STATED GOAL »
Starting at the line containing "Expand the Cart dropdown" and ending at the last line of the material, rewrite each line as a row of a Markdown table with the columns Row and Line. Skip blank lines and leave the pictures out.

DATA IN THIS EXERCISE »
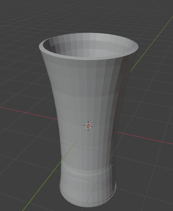Click where the green axis meets the cup's front
This screenshot has width=173, height=211.
[76, 142]
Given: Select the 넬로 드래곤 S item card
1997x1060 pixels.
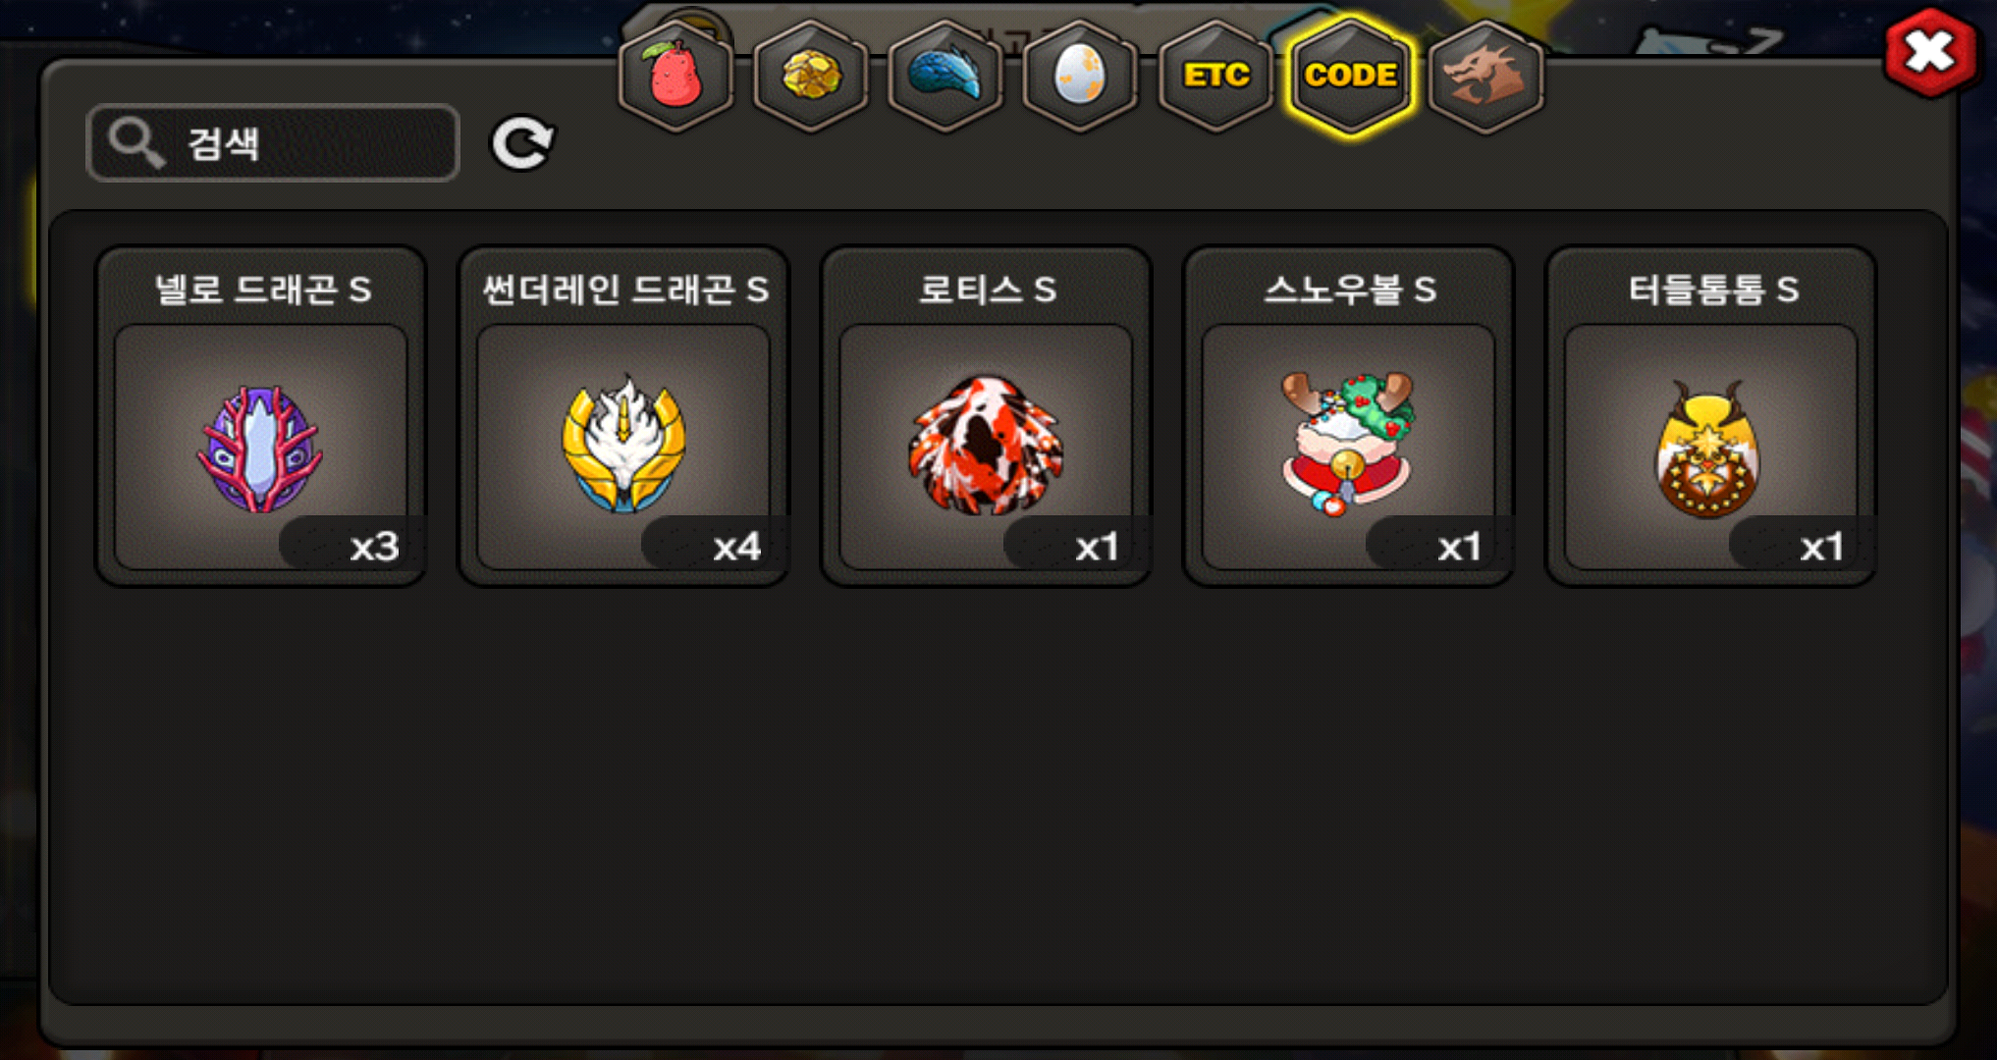Looking at the screenshot, I should point(261,416).
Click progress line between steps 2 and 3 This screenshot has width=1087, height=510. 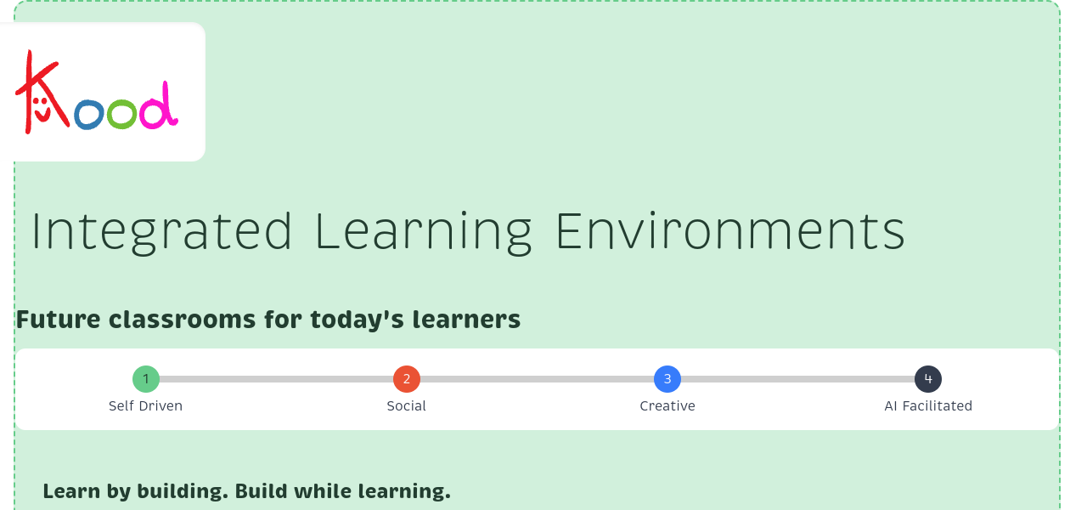pyautogui.click(x=537, y=379)
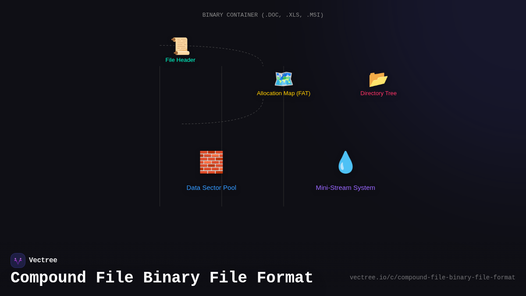Click the blue Data Sector Pool label
The image size is (526, 296).
coord(211,188)
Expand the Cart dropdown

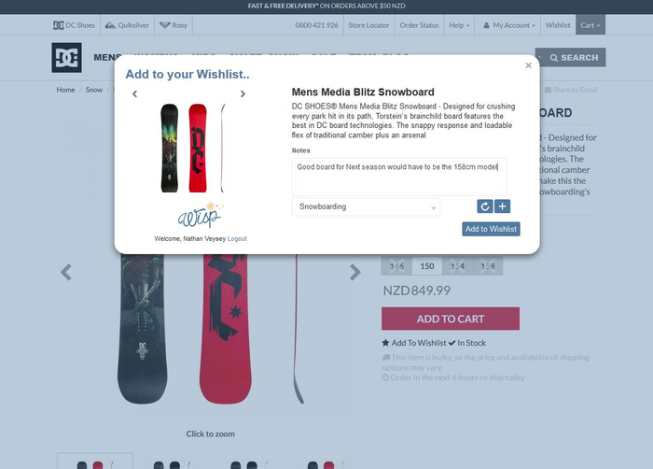(x=590, y=25)
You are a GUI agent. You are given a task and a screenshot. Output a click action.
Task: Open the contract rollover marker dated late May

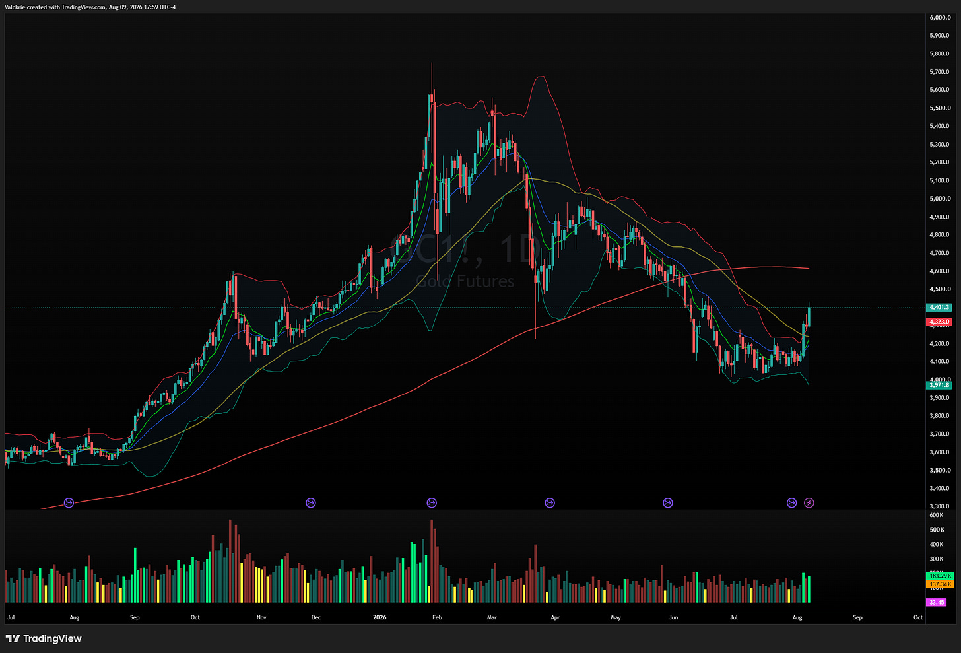click(x=668, y=503)
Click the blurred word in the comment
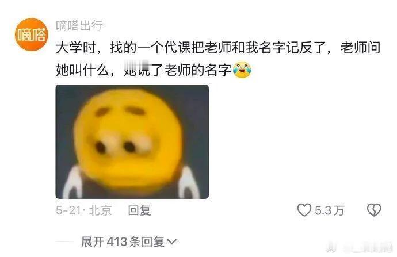397x257 pixels. [137, 69]
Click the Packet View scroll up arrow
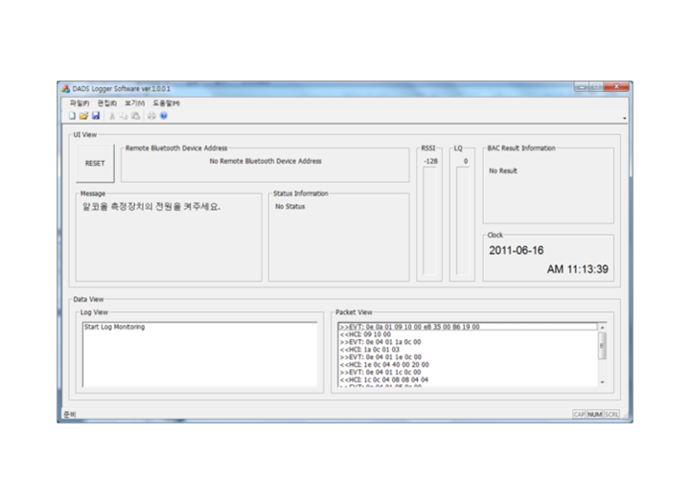The width and height of the screenshot is (690, 503). point(602,328)
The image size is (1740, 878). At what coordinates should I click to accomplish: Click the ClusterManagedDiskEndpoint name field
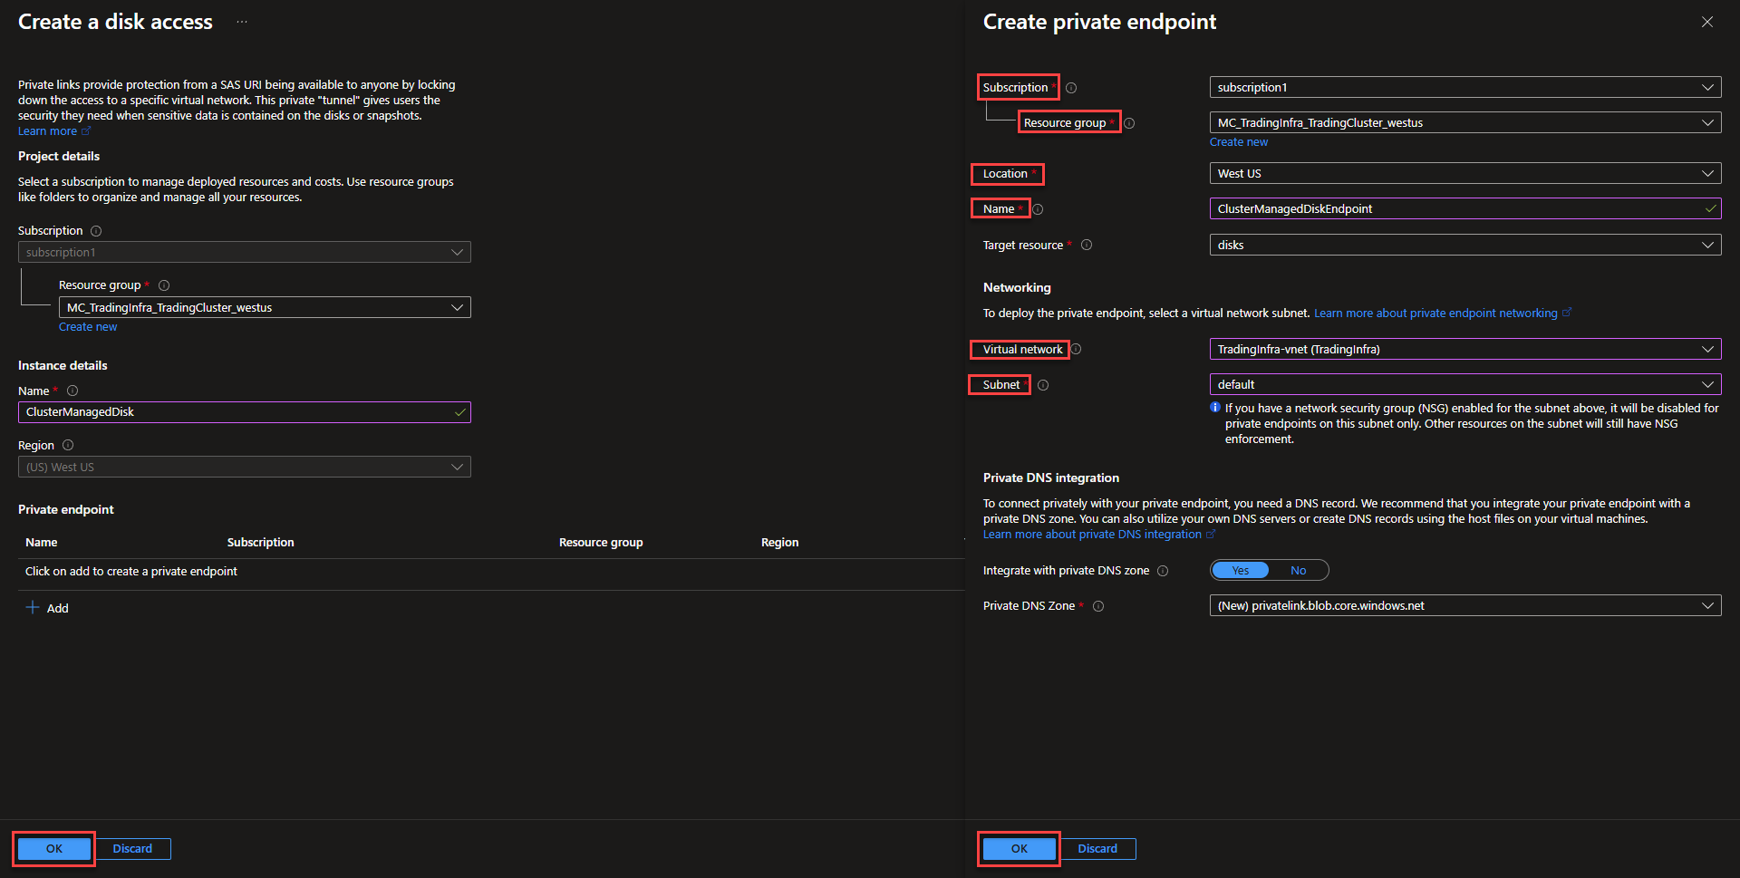(1455, 208)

REPLY »
| Row | Line |
|---|---|
| 1 | Expand the Cart dropdown |
| 2 | (x=590, y=25) |
| 3 | You are a GUI agent. You are given a task and a screenshot. Output a click action. |
| 4 | Task: Open the contract rollover marker dated late May |
| 5 | click(x=668, y=503) |
| 6 | Click the blurred word in the comment |
| 7 | 397x257 pixels. [137, 69] |
| 8 | Click the Packet View scroll up arrow |
| 9 | The width and height of the screenshot is (690, 503). point(602,328) |
| 10 | The image size is (1740, 878). At what coordinates should I click to accomplish: Click the ClusterManagedDiskEndpoint name field |
| 11 | (1455, 208) |